Chronic physiological stress caused by high blood pressure, a high body mass index, as well as high cholesterol and lipid levels, can disrupt bowel function and cause constipation or diarrhea, especially when combined with late night snacks. That's what a recent study led by a team at New York Medical College found.

For people already under stress, late-night eating delivers an added blow to gut health — it disrupts bowel function by reducing the diversity of the gut microbiome, the population of good bacteria that live in the gut — lead author, Harika Dadigiri, told TheDoctor.

People with high stress levels who ate late at night were more than twice as likely to report bowel problems than those who ate earlier.

The study drew on data from more than 11,000 participants in the National Health and Nutrition Examination Survey. People reporting high levels of stress who said they ate more than 25 percent of their daily calories after 9 pm were nearly two times more likely to develop constipation and diarrhea.

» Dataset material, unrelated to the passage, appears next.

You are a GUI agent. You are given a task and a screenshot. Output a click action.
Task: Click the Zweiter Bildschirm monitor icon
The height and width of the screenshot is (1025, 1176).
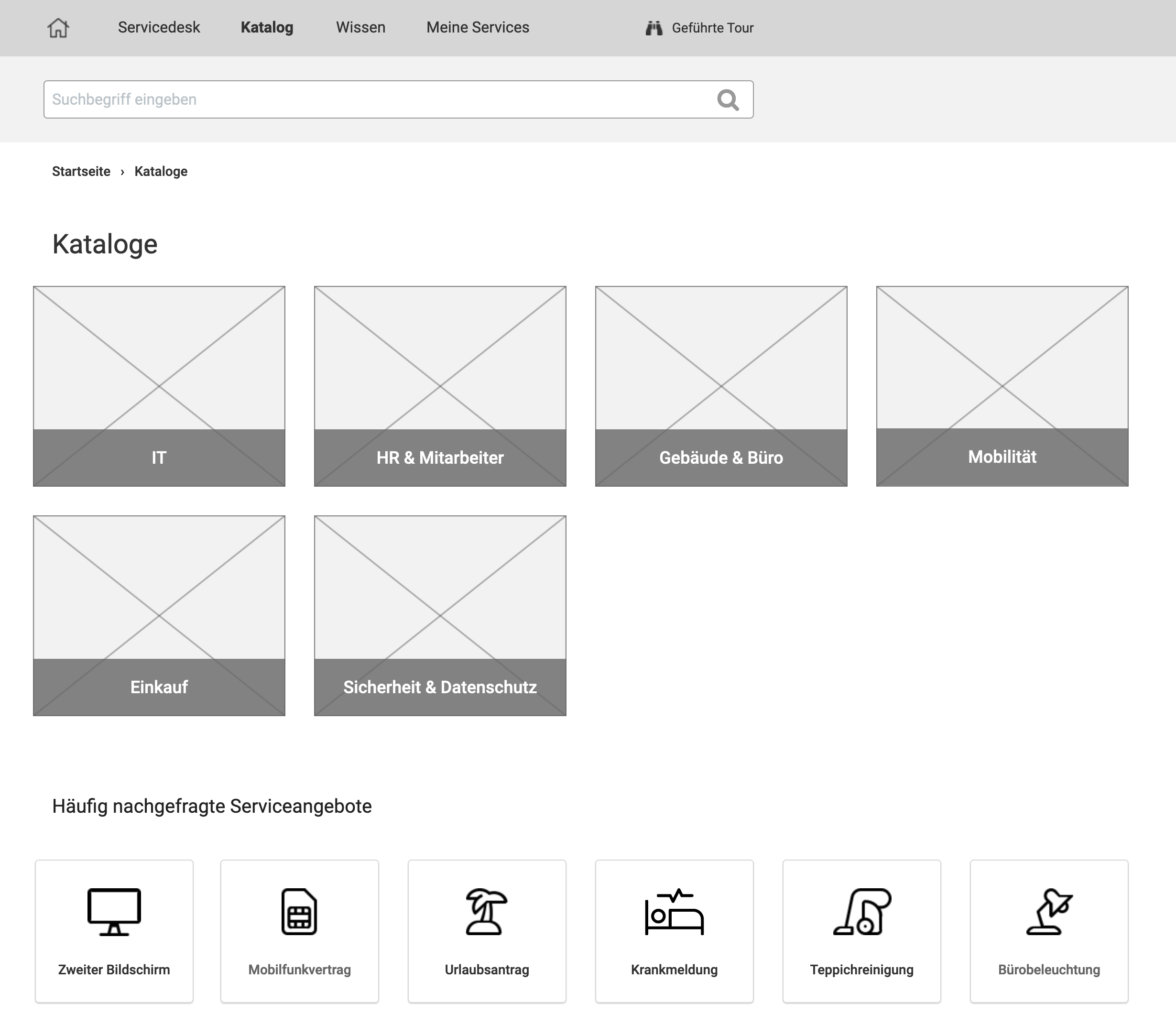(113, 910)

The results are similar to those in another study of 4,000 participants in the American Gut Project. Those who reported high stress levels and who ate late at night were more than 2.5 times more likely to report bowel problems than those who ate earlier. Their gut microbiomes also had less biodiversity.

What is it about meal timing that makes the effect of stress on the gut worse? The researchers see it as the result of a late meal or snack's effect on the two-way communication pathway involving hormones, the nervous system and gut bacteria that exists between the brain and the gut, though that is not yet proven.

Small consistent habits, such as keeping to a regular meal schedule, help support better digestive function over time.

These findings have implications for digestive health and the gut microbiome. They also highlight a growing awareness of chrononutrition, the effect of the body's circadian rhythms on how it processes food. “It's not what you eat but when you eat it, said Dadigiri, a resident physician at New York Medical College. Small consistent habits, such as keeping to a regular meal schedule, can help support better digestive function over time.

To those of us who often feel the urge for a late-night snack after a long day, Dadigiri is sympathetic, but offers some advice: “I am not the ice cream police!” she said, but it would be a good idea to try to have ice cream a little earlier in the day.

The research was presented at Digestive Disease Week (DDW) 2026. It has not yet been published in a peer-reviewed journal.

The study was observational — though it shows an association between eating habits, stress and gut health, it cannot prove a cause and effect relationship. To better understand how these three factors are connected, longitudinal studies that follow participants over time, including when and what they eat, are needed.